Campi flegrei, troppe limitazioni per visitare i siti del parco archeologico

“Il parco riapre al pubblico!”, recita l’annuncio del Parco archeologico dei Campi flegrei. Ma con aree interdette, a numero chiuso, limitazioni di tempo e prenotazione on line. Motivo ufficiale? “Garantire la sicurezza di lavoratori e visitatori”. Cioè? Sono stati verificati danni e cedimenti alle strutture? No. Si temono incidenti in caso di scosse? Non ha senso, perché gli eventi sismici possono verificarsi da anni e in qualsiasi momento.

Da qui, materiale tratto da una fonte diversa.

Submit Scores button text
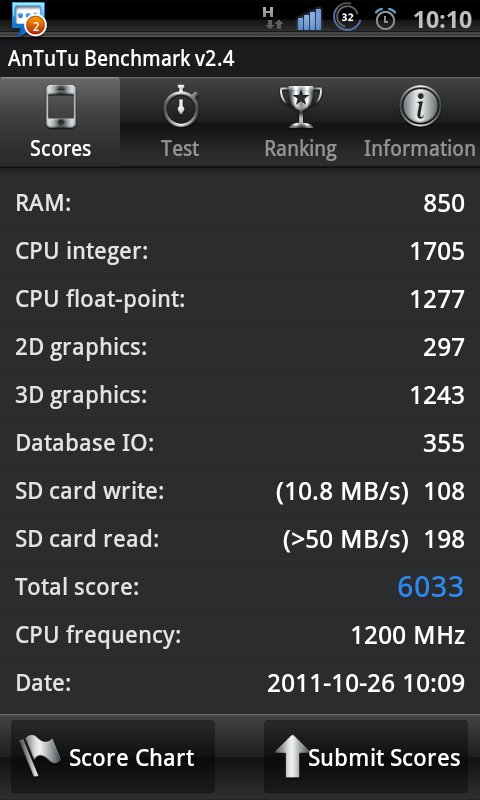The height and width of the screenshot is (800, 480). pos(384,758)
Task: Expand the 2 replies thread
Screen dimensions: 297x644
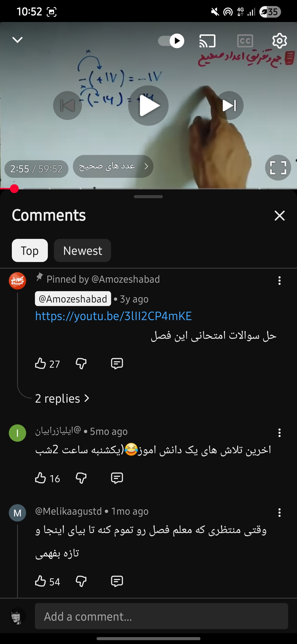Action: 62,399
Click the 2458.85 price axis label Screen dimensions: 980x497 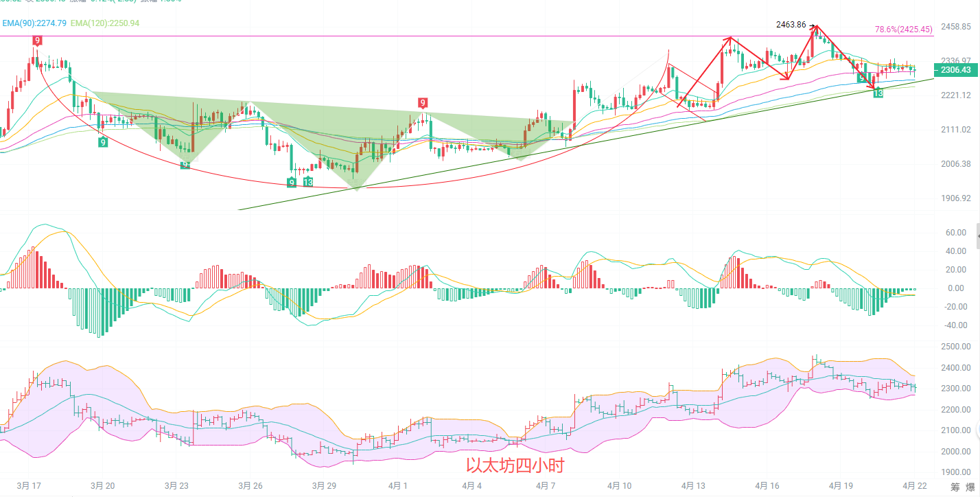[955, 26]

E cosa centrano con la sicurezza le chiusure al pubblico della sala “Rione Terra” al Museo presso il Castello e del “tempio di Mercurio” alle Terme di Baia? Niente. Preclusioni che si aggiungono a quella dei sotterranei dell’Anfiteatro Flavio di Pozzuoli, disposta già da tempo per lavori di restauro in corso. Annunciate come temporanee, ma che diventano “a tempo indeterminato”. Trasformare l’accesso alla cultura in una pratica burocratica, da consumare orologio alla mano, come se fossimo ai tempi del covid, è un grave passo indietro. L’impressione è che, ancora una volta, sia tutta una questione di protocollo. Che si sovrappone alle carenze gestionali e di risorse. E allora giù la maschera. E si spieghi anche che fine hanno fatto i due bandi di gara del luglio 2023, conclusi da mesi, che avrebbero dovuto allargare la fruizione al Macellum, allo Stadio di Antonino Pio, a Cento camerelle. E quali iniziative, pratiche o teoriche, ha messo in campo il Pafleg per la presa in consegna del percorso archeologico sotterraneo del Rione Terra, chiuso nove mesi fa per problemi amministrativi che hanno coinvolto Comune di Pozzuoli e Soprintendenza e non certo per rischi di incolumità. Per resistere alla fase bradisismica, i Campi Flegrei vogliono certezze. Hanno bisogno subito di fondi adeguati, per mettere in sicurezza case ed edifici. Ma anche di speranza e di una concreta prospettiva di rinascita economica, senza la quale la “resilienza” non è credibile e non è possibile. Mutilare il territorio nella sua offerta archeologica e culturale, rendendo difficile qualsiasi promozione e programmazione, significa chiudere, nei fatti, la strada del turismo. Se ne rendano conto le Istituzioni responsabili e anche le amministrazioni locali. E abbiano il coraggio di agire in modo diverso.